Stored records

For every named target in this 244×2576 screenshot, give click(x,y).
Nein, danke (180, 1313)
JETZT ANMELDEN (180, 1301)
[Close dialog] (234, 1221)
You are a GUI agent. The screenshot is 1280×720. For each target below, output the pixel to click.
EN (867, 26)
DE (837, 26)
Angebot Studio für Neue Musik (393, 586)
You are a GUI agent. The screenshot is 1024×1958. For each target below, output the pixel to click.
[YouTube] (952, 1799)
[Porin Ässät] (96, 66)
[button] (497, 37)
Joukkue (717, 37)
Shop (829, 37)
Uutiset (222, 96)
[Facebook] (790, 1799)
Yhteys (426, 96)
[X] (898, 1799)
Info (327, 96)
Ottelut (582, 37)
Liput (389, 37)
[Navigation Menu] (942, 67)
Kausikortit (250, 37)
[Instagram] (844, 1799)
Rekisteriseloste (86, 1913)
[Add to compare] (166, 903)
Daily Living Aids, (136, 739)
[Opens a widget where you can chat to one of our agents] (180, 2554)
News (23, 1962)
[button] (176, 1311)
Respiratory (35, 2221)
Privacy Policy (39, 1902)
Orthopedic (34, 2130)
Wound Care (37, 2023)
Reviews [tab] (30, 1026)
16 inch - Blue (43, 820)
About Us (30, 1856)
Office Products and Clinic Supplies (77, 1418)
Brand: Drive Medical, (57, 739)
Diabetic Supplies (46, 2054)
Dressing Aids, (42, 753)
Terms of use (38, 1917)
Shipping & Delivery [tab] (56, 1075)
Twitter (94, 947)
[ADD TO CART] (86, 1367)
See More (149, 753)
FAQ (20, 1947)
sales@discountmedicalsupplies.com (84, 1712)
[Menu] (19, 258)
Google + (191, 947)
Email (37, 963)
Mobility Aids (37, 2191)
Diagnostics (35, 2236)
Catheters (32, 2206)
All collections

- **What the task asks**
Repeat all of the data exactly. Include every line.

- **Solution for this problem**
For every named target in this 244×2576 screenshot, give click(x,y).
Nein, danke (180, 1313)
JETZT ANMELDEN (180, 1301)
[Close dialog] (234, 1221)
You are a GUI agent. The screenshot is 1280×720. For each target below, output the pixel to click.
EN (867, 26)
DE (837, 26)
Angebot Studio für Neue Musik (393, 586)
You are a GUI agent. The screenshot is 1024×1958. For each target below, output the pixel to click.
[YouTube] (952, 1799)
[Porin Ässät] (96, 66)
[button] (497, 37)
Joukkue (717, 37)
Shop (829, 37)
Uutiset (222, 96)
[Facebook] (790, 1799)
Yhteys (426, 96)
[X] (898, 1799)
Info (327, 96)
Ottelut (582, 37)
Liput (389, 37)
[Navigation Menu] (942, 67)
Kausikortit (250, 37)
[Instagram] (844, 1799)
Rekisteriseloste (86, 1913)
[Add to compare] (166, 903)
Daily Living Aids, (136, 739)
[Opens a widget where you can chat to one of our agents] (180, 2554)
News (23, 1962)
[button] (176, 1311)
Respiratory (35, 2221)
Privacy Policy (39, 1902)
Orthopedic (34, 2130)
Wound Care (37, 2023)
Reviews [tab] (30, 1026)
16 inch - Blue (43, 820)
About Us (30, 1856)
Office Products and Clinic Supplies (77, 1418)
Brand: Drive Medical, (57, 739)
Diabetic Supplies (46, 2054)
Dressing Aids, (42, 753)
Terms of use (38, 1917)
Shipping & Delivery [tab] (56, 1075)
Twitter (94, 947)
[ADD TO CART] (86, 1367)
See More (149, 753)
FAQ (20, 1947)
sales@discountmedicalsupplies.com (84, 1712)
[Menu] (19, 258)
Google + (191, 947)
Email (37, 963)
Mobility Aids (37, 2191)
Diagnostics (35, 2236)
Catheters (32, 2206)
All collections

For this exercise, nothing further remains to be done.